Not far from where Carlisle McMillan stood in light rain and looked out across the rise of nothing, the anthropologist fell to his death from one of the smaller buttes. There had been the sound of rushing air followed by the thump of something high in the middle of his back, causing him to stagger forward from where he was standing and launching him into downward flight. The first eighty feet or so, his fall had a certain purity in its form and velocity, almost graceful. Until he hit an outcropping. After that, it was a Raggedy-Ann tumble for the next six hundred feet. The only sound was his scream, and his only perception was that of the cliff face going by him in a blur of white sandstone. He smashed into rock and gravel at the bottom, neck twisted rearward in such a way that his chin could touch the bottom of his right shoulder blade. None of his colleagues on the plain below had seen it happen or heard his cry.
A pair of dark eyes had seen it, though—the man falling through cool sunlight, the thin and yellow sunlight that sweeps this land in middle spring—but nothing would be said. Nothing, not ever. It was the way of things. That was known long before the horse soldiers rode through here on their way to the Little Big Horn. That was known a long time ago.

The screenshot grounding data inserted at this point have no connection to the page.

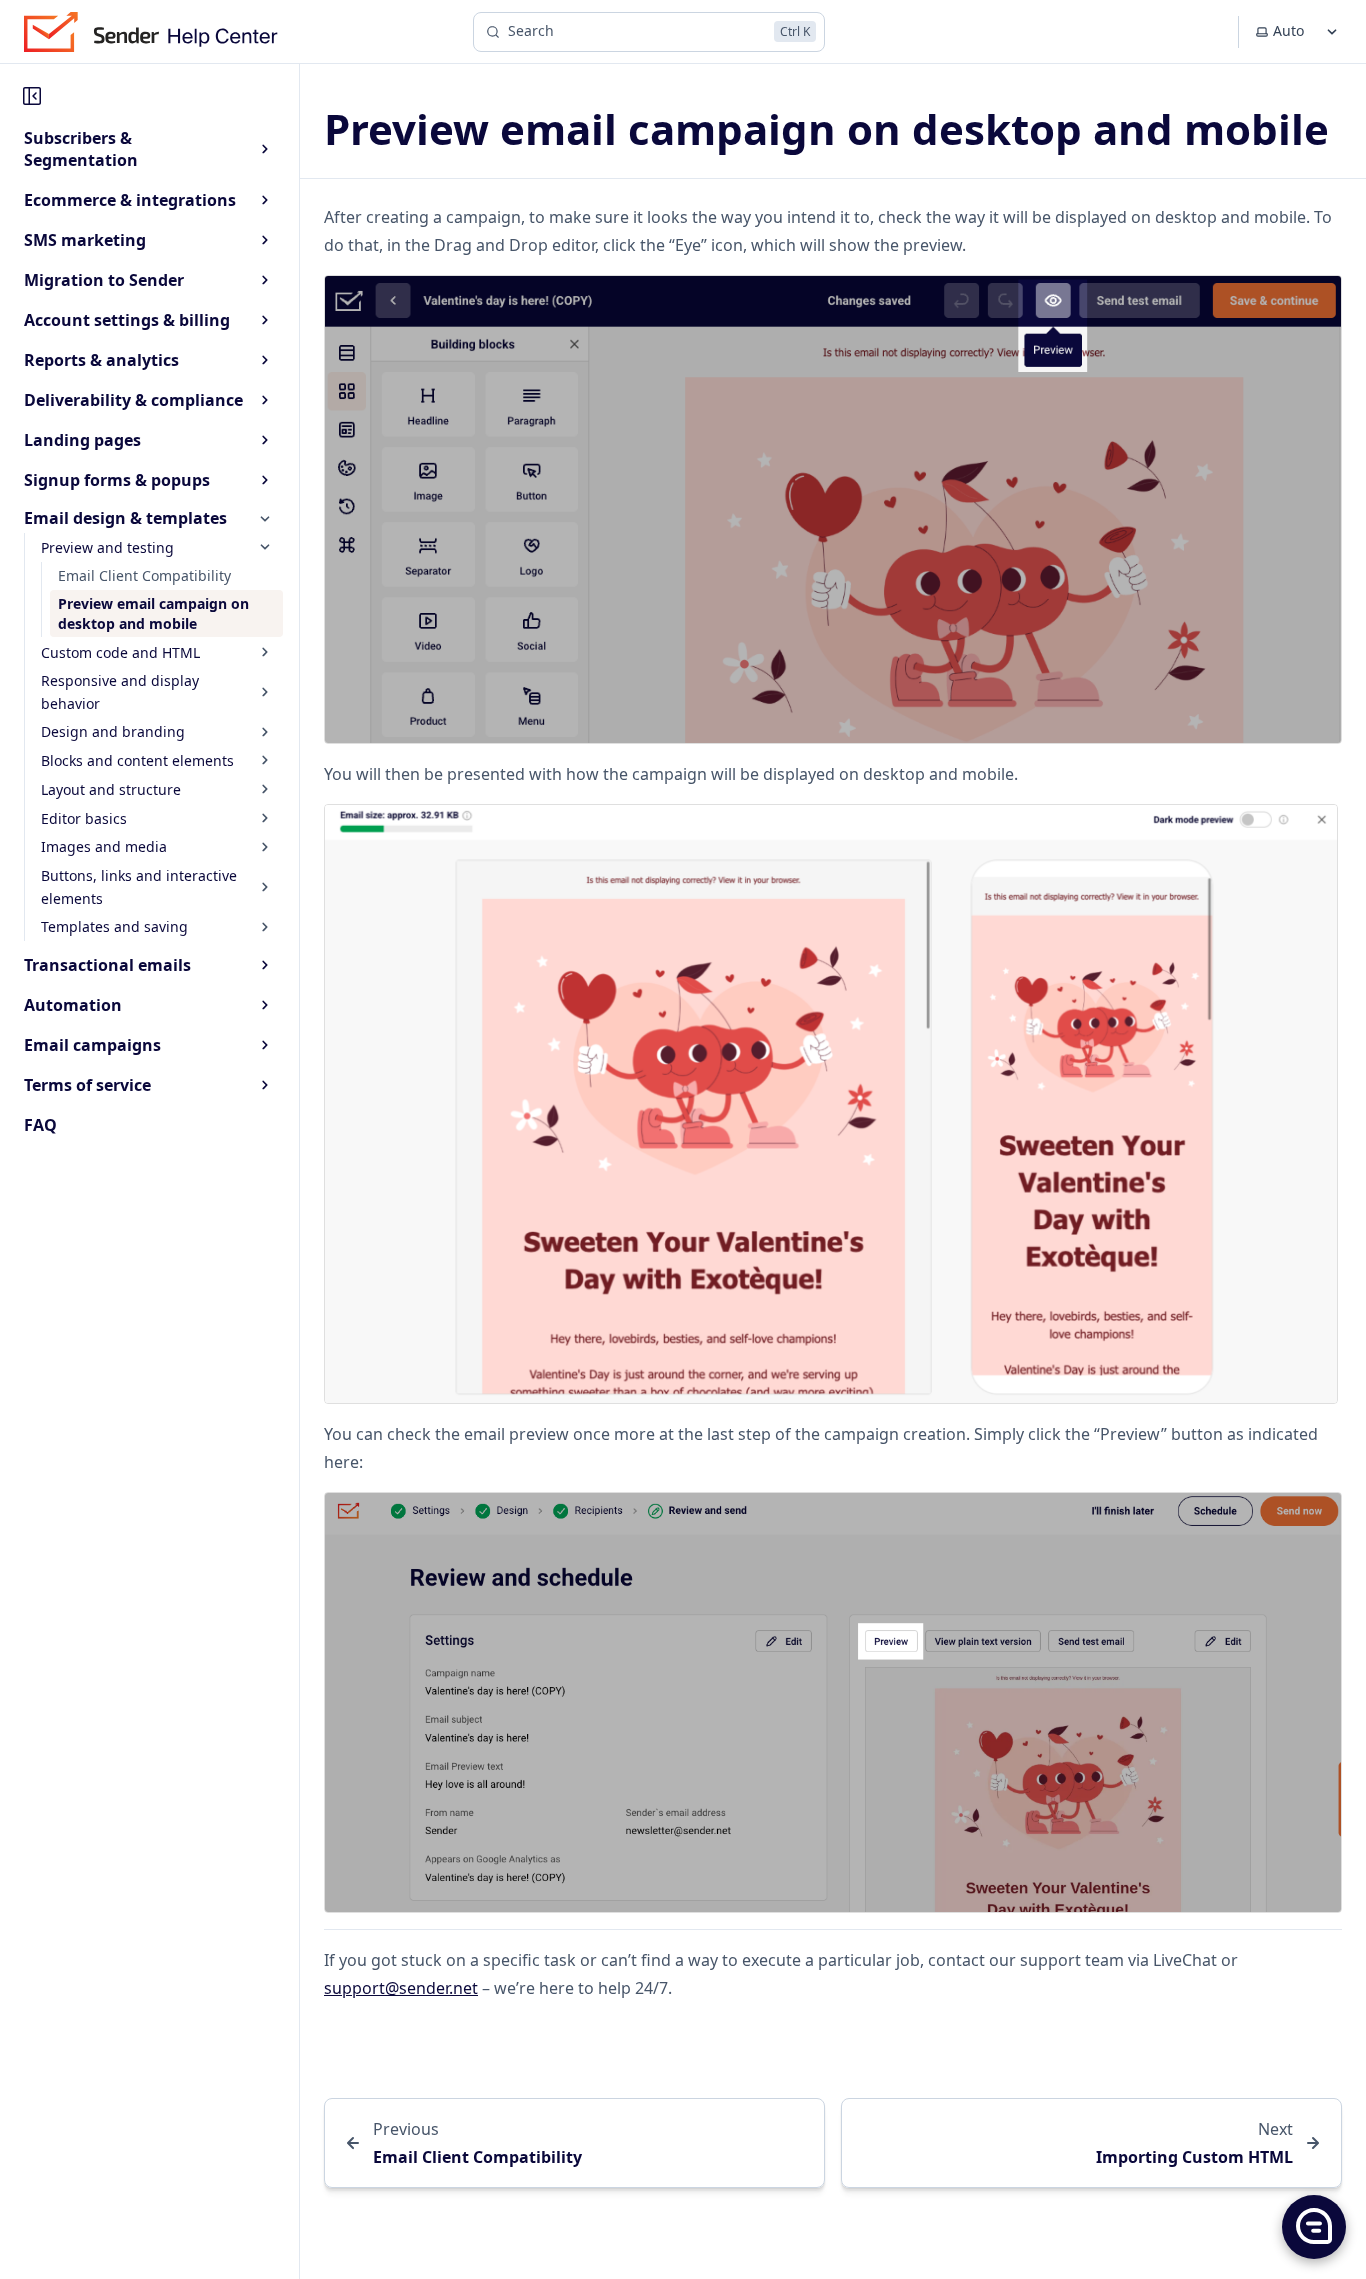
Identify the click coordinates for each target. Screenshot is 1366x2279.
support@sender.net (401, 1988)
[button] (1313, 2226)
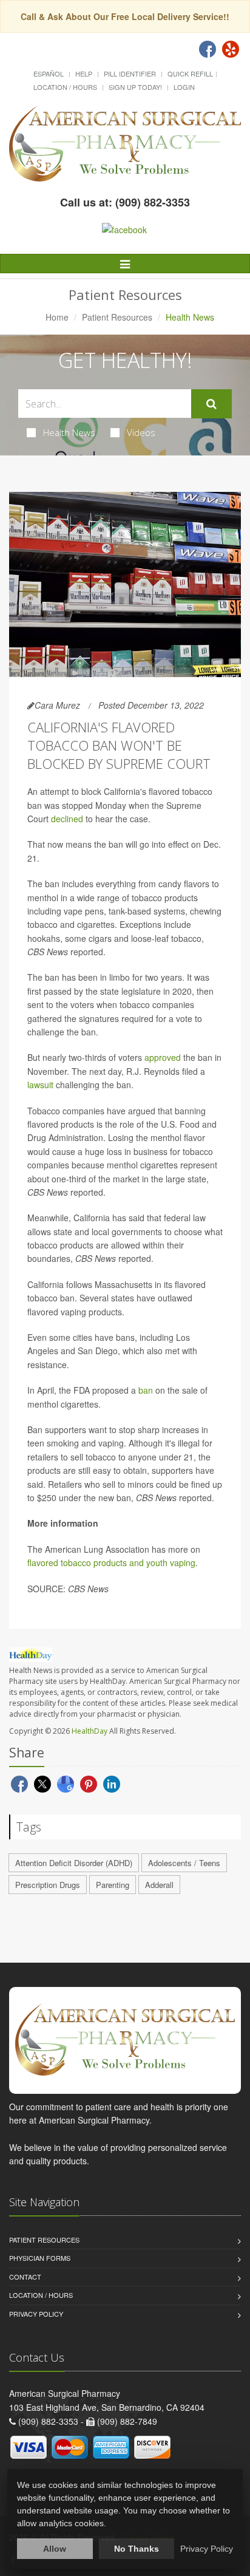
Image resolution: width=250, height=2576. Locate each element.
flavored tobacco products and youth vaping (111, 1562)
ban (145, 1390)
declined (67, 819)
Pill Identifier (130, 73)
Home (57, 317)
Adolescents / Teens (184, 1863)
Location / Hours (65, 87)
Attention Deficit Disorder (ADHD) (73, 1863)
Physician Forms (39, 2258)
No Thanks (136, 2549)
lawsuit (40, 1084)
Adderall (159, 1884)
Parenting (112, 1884)
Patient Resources (117, 317)
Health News (69, 432)
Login (184, 87)
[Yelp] (230, 49)
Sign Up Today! (135, 87)
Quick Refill (190, 73)
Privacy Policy (36, 2314)
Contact (25, 2276)
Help (83, 73)
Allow (54, 2549)
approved (162, 1057)
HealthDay (89, 1731)
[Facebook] (207, 49)
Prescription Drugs (47, 1884)
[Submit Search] (211, 403)
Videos (141, 432)
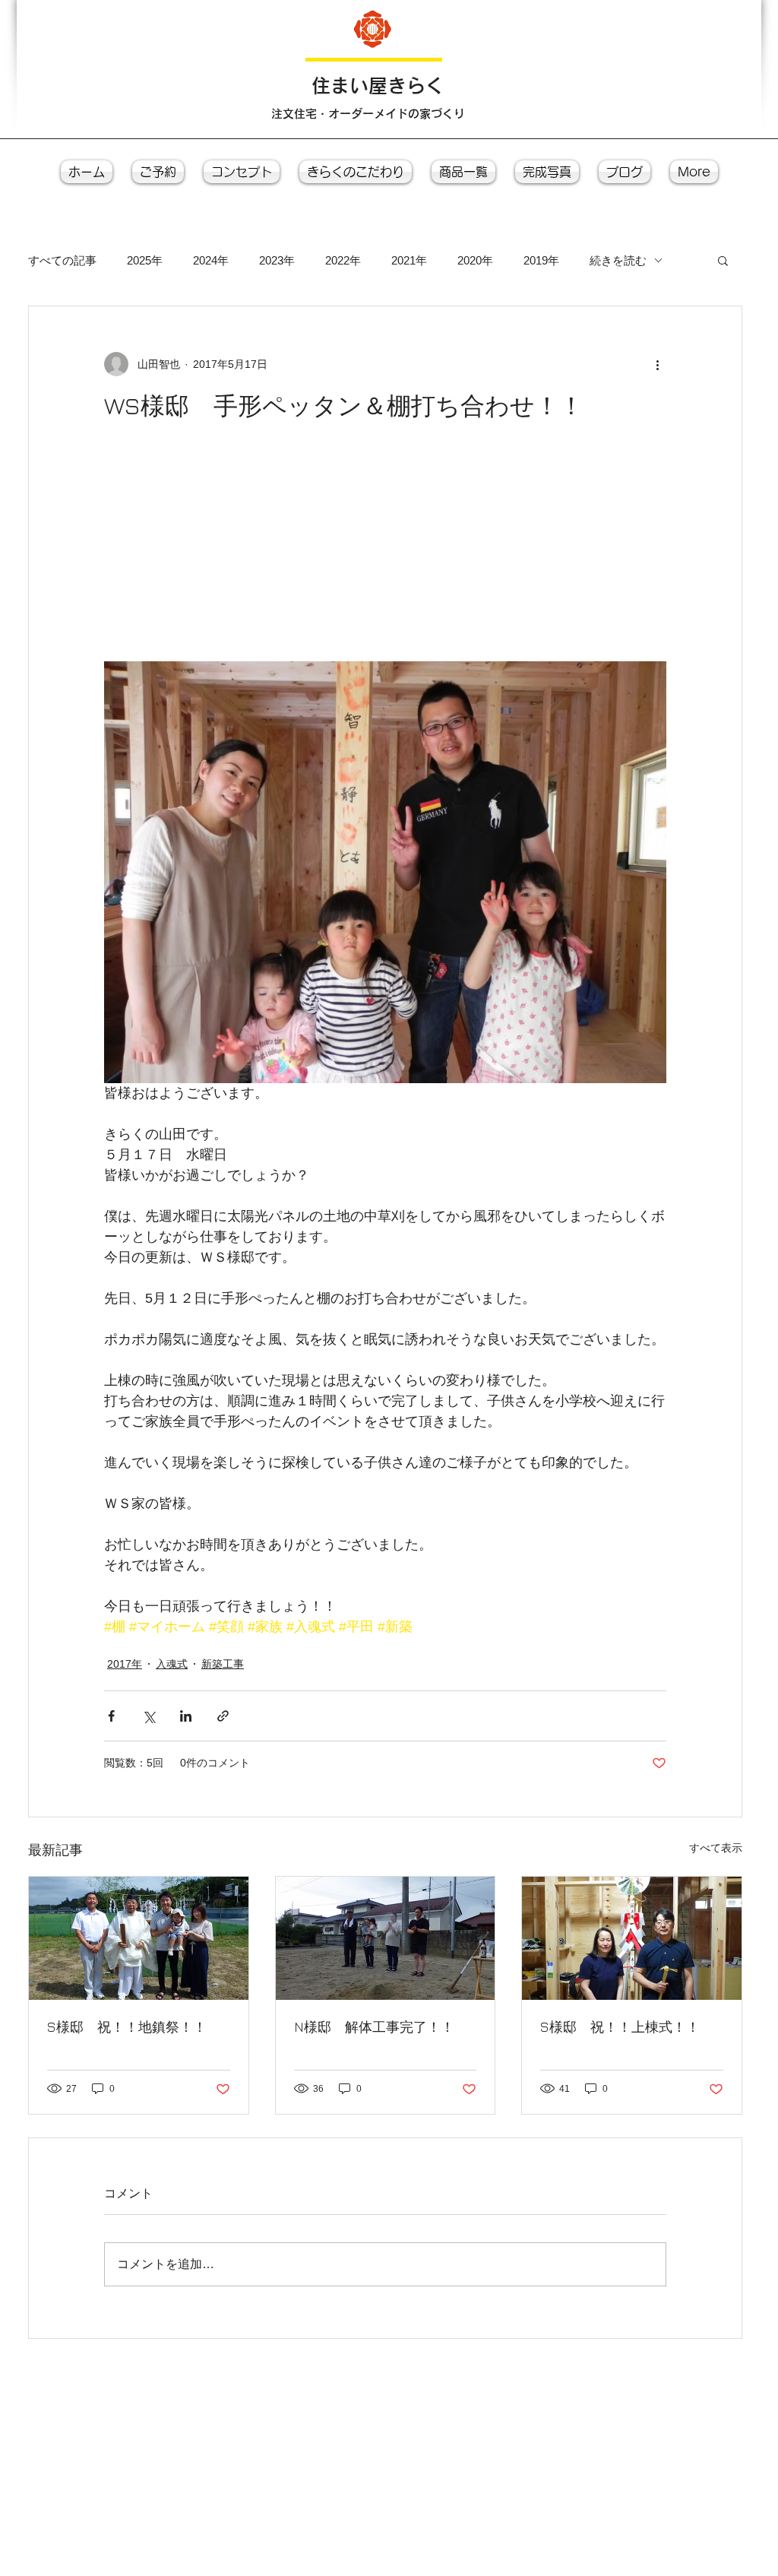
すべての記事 (62, 260)
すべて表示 (715, 1848)
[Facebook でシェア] (111, 1716)
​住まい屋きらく (378, 85)
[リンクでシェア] (223, 1716)
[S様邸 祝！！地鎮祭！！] (138, 1938)
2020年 (475, 260)
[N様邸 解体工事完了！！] (385, 1938)
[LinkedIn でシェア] (186, 1716)
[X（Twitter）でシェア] (148, 1716)
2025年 (145, 260)
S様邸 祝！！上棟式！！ (620, 2027)
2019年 (541, 260)
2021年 (409, 260)
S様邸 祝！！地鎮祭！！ (127, 2027)
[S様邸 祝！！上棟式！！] (632, 1938)
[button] (723, 260)
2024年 (211, 260)
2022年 (343, 260)
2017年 (124, 1664)
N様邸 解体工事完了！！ (374, 2027)
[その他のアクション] (657, 364)
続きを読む (618, 260)
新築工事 (222, 1664)
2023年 (277, 260)
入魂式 (172, 1664)
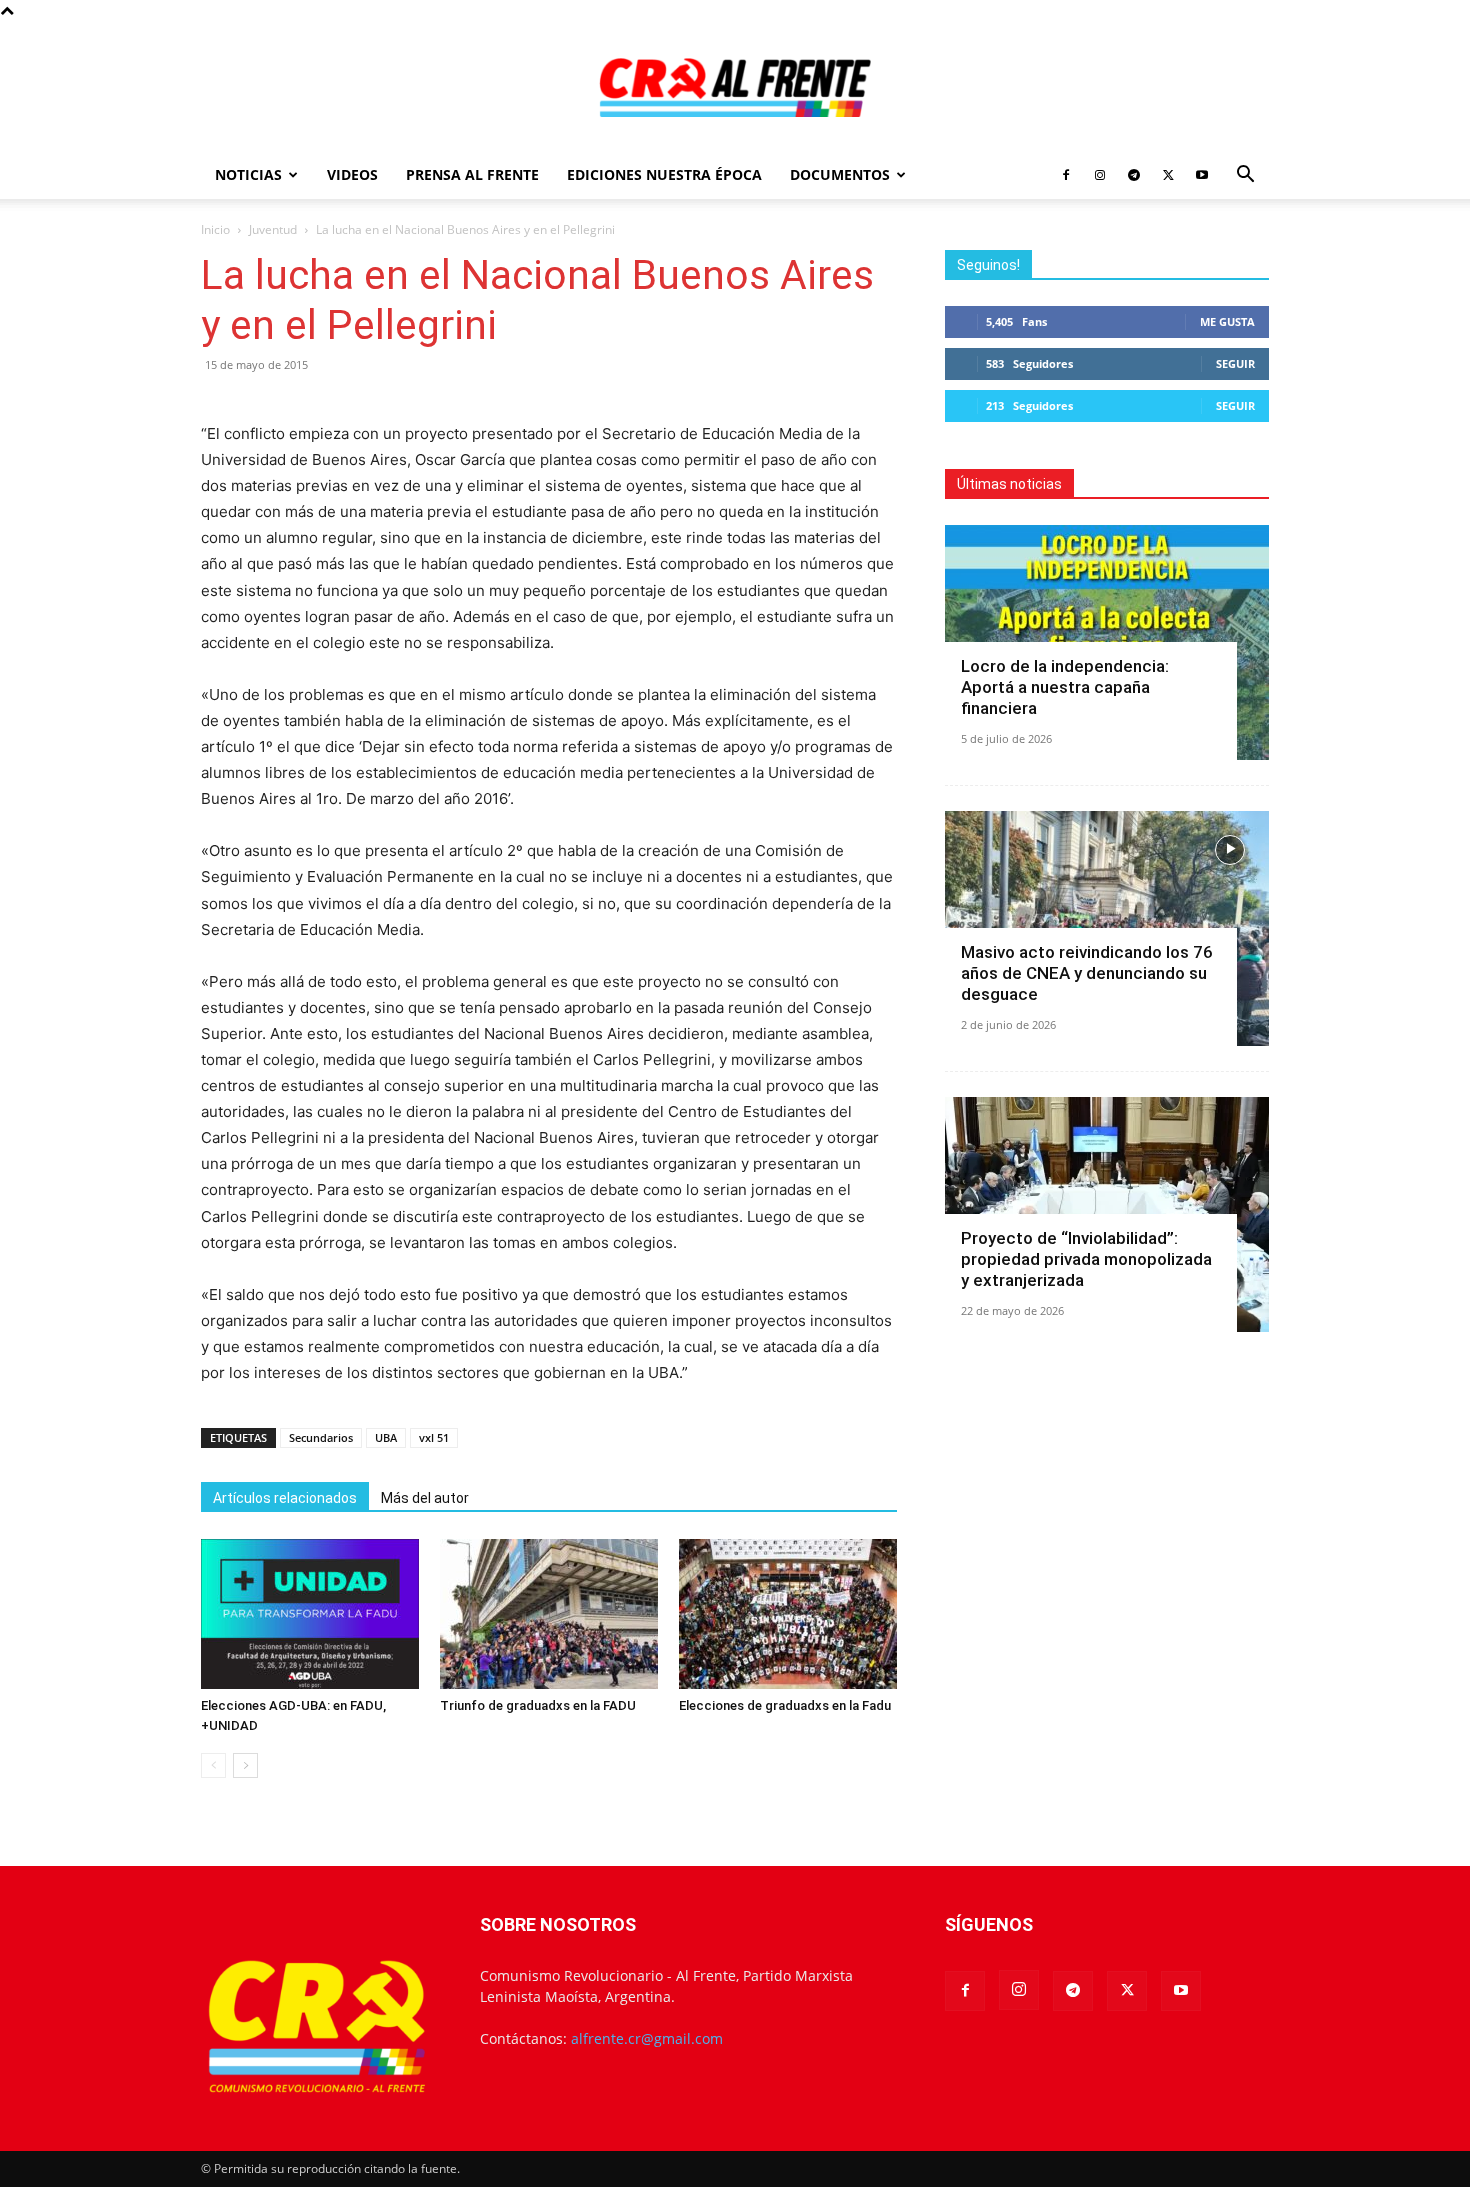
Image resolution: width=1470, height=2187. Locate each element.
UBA (386, 1437)
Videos (352, 174)
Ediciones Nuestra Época (664, 174)
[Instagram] (1100, 175)
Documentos (840, 174)
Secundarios (321, 1437)
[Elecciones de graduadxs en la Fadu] (788, 1614)
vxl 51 (434, 1437)
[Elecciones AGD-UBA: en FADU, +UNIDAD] (310, 1614)
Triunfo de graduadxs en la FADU (538, 1705)
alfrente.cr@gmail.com (647, 2038)
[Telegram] (1134, 175)
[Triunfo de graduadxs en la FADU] (549, 1614)
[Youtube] (1202, 175)
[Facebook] (1066, 175)
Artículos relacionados (285, 1498)
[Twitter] (1168, 175)
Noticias (248, 174)
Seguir (1235, 363)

Carlisle McMillan leaned on a fence post, looked west, stared at the distance. Great run of empty space, broken only by an occasional butte. The one a half mile to his right, 3,237 feet high, was called Wolf Butte. A woman was dancing there on the crest, but Carlisle couldn't see her.
Bare feet on short grass, she moved. Far off, far down, she could just make out a figure standing beside a pickup truck. Twenty feet behind her, the Indian played a flute, his back resting against the gnarled trunk of a long-dead scrub pine.
A low-slung cloud moved onto the butte, the cold wetness of it touching the graceful arch of the woman's back, touching the curve of her legs. It touched her face and the opal ring on her left middle finger and the silver bracelet around her right wrist, touched the silver falcon hanging from the chain around her neck. The Indian could not see her clearly anymore, only transient sightings through the cloud, a momentary view of leg or breast or the swing of long auburn hair as she turned. But still he played, knowing the cloud would pass, knowing she would come to him.
Far off and far down, Carlisle McMillan shifted his truck into reverse and backed onto the road, grinding into the mud a tunic button that once fastened the blue coat of Trooper Jimmy C. Knowles, Seventh Cavalry. When the cloud drifted away from the butte and the woman again could see what lay on the plain below her, the figure was gone, only the vague image of a pickup truck moving south.
The flute angled down to silence. She raised her arms through the mist to the sky, lowered them, and walked toward the Indian. He was old, but his body was hard like fence wire, and she settled onto him. The wind was light and cool and wet. Close to her, he could smell the sandalwood with which she had bathed that morning. The rain lifted for a moment, and over the Indian's shoulder she watched the hawk flying toward a cliff, the same one from which her father had glimpsed the earth rising toward him.